おのおのの彫刻の大きさは、縦1メートル、横2.1メートルです。
羽生市教育委員会
案内板より引用
社殿奥にある境内社産泰神社と庚申塔 境内社 稲荷神社
須影八幡神社が鎮座する羽生市須影地区は羽生市の南端に位置する。羽生市は古くから利根川の乱流の最も甚しい地帯で、自然堤防、河畔砂丘が存在し、一様な平坦でなく、高い部分を畑・宅地に使い、湿地を水田等に利用してきた。須影地区南方には利根川の旧流路の一つである会の川が流れているが、かつては相当な川幅と水量があったと思われ、しかもかなり老朽化した河川だった為に沿線には広範囲に氾濫跡の自然堤防と内陸砂丘(自然堤防の上に砂が堆積した河畔砂丘)が分布している。
この河畔砂丘とは、利根川の土砂運搬作用と堆積作用、それと季節風によって形成された独特の地形であり、それらは羽生市と加須市の境界を流れる付近で顕著であり、特に内陸砂丘は羽生市上岩瀬、砂山、加須市志多見にかけて広範囲に分布している。とりわけ須影地区南方にある志多見砂丘は延長が3Kmにも及び大規模である。
須影八幡神社の祭神に菊理姫命(ククリヒメノミコト)がいることも注目に値する。この菊理姫命は別名白山権現、白山明神、白山比咩(しらやまひめ)神と呼ばれているが、日本書紀では一箇所に登場するのみ。イザナミ、イザナギが夫婦喧嘩したときに仲裁したとしか書かれていない謎に包まれた国津神である。
菊理姫神は、加賀の霊峰白山を御神体とする白山比売神社の祭神で、古来、人々から「いのちの親神」と崇敬されてきた女神である。 一説に白山神は大山祗神ではないかともいわれるように、菊理姫神はその本源として山の神の神格を持っている。 同時に山は神霊の宿るところ。 山は水源であり、その水泊だって水田を潤し穀物を実らせる。 それ故に農業の守護神としてそのパワーを発揮する神ということになる。
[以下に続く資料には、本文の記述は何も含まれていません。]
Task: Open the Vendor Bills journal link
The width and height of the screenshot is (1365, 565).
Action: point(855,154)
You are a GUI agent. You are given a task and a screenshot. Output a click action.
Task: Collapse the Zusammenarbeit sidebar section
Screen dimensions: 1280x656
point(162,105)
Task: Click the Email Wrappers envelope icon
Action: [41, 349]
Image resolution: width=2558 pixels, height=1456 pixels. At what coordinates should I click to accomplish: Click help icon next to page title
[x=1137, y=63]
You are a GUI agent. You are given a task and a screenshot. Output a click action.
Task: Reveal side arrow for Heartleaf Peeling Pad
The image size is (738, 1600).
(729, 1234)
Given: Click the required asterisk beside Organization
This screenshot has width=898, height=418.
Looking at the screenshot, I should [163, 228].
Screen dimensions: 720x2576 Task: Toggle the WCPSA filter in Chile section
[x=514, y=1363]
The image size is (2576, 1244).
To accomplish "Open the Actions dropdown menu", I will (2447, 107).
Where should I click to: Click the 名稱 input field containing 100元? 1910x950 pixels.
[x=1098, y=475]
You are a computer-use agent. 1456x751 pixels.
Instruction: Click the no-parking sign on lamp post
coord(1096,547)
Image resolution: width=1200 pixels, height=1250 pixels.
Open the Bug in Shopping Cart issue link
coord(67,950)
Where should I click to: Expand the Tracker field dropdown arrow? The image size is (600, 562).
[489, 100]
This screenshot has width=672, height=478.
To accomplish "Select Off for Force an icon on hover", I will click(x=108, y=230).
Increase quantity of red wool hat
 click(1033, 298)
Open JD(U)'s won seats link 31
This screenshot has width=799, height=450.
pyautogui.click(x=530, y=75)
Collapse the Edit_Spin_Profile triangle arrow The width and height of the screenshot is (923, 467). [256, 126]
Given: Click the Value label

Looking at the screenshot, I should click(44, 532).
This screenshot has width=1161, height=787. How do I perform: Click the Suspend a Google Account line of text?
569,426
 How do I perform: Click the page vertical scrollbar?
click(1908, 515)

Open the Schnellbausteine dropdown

前段にて伊弉冉尊に逢いに黄泉を訪問した伊奘諾尊は、伊弉冉尊の変わり果てた姿を見て逃げ出した。しかし泉津平坂(黄泉比良坂)で追いつかれ、そこで伊弉冉尊と口論になる。そこに泉守道者が現れ、伊弉冉尊の言葉を取継いで「一緒に帰ることはできない」と言い、菊理媛神が何かを言うと、伊奘諾尊はそれを褒め、帰って行った、とある。菊理媛神が何を言ったかは書かれておらず、また、出自なども書かれていない。この説話から、菊理媛神は伊奘諾尊と伊弉冉尊を仲直りさせたとして、縁結びの神とされている。また、死者(伊弉冉尊)と生者(伊奘諾尊)の間を取り持ったことからシャーマン(巫女)の女神ではないかとも言われている。ケガレを払う神格ともされる。
神名の「ククリ」は「括り」の意で、伊奘諾尊と伊弉冉尊の仲を取り持ったことからの神名と考えられる。他に、糸を紡ぐ(括る)ことに関係があるとする説、「潜り」の意で水神であるとする説、「聞き入れる」が転じたものとする説などがある。